Integration with Machine Learning
Recent research has focused on hybrid approaches that use GARCH conditional variance as features for deep learning models like LSTM and Transformer. Combining the information GARCH captures from linear structures with the non-linear patterns neural networks capture can improve predictive performance over standalone use. However, due to the low signal-to-noise ratio (SNR) in financial data, strict cross-validation is essential given the high risk of overfitting.
Regime-Switching GARCH (Markov-Switching GARCH)
This model assumes volatility switches between two (or more) regimes: high-volatility and low-volatility.

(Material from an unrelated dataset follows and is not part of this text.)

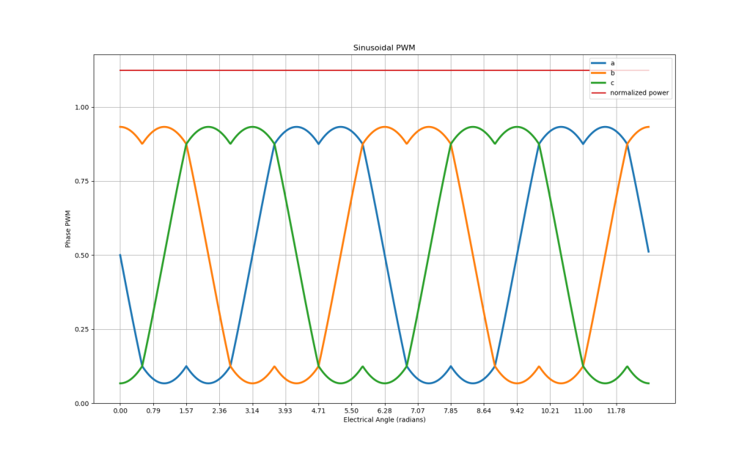
Task: Click the green 'c' legend line swatch
Action: tap(598, 83)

It is advantageous for capturing extreme market regime transitions like the 2008 financial crisis and 2020 COVID. However, it has drawbacks of complex parameter estimation and arbitrariness in choosing the number of regimes.
References
arch package official documentation - The standard library for Python GARCH modeling. API reference and example code are thorough. https://arch.readthedocs.io/en/latest/
Machine Learning Mastery - ARCH and GARCH Models - An introductory guide explaining ARCH/GARCH concepts and Python implementation step by step. https://machinelearningmastery.com/develop-arch-and-garch-models-for-time-series-forecasting-in-python/
QuantInsti - GARCH and GJR-GARCH Volatility Forecasting - A practical guide on volatility forecasting and trading application using GJR-GARCH. https://blog.quantinsti.com/garch-gjr-garch-volatility-forecasting-python/
Forecastegy - Volatility Forecasting in Python - Comparison and Python implementation of various volatility forecasting methodologies. https://forecastegy.com/posts/volatility-forecasting-in-python/
DataCamp - GARCH Models in Python - A systematic learning course on GARCH models with well-structured curriculum from concepts to practical application. https://www.datacamp.com/courses/garch-models-in-python
Bollerslev, T. (1986) - "Generalized Autoregressive Conditional Heteroskedasticity." Journal of Econometrics, 31(3), 307-327. The original GARCH paper.
Engle, R.F. (1982) - "Autoregressive Conditional Heteroscedasticity with Estimates of the Variance of United Kingdom Inflation." Econometrica, 50(4), 987-1007. The original ARCH paper and Nobel Prize-winning research.
Hansen, P.R. and Lunde, A. (2005) - "A Forecast Comparison of Volatility Models: Does Anything Beat a GARCH(1,1)?" Journal of Applied Econometrics. A study comparing hundreds of volatility models concluding that GARCH(1,1) is surprisingly robust.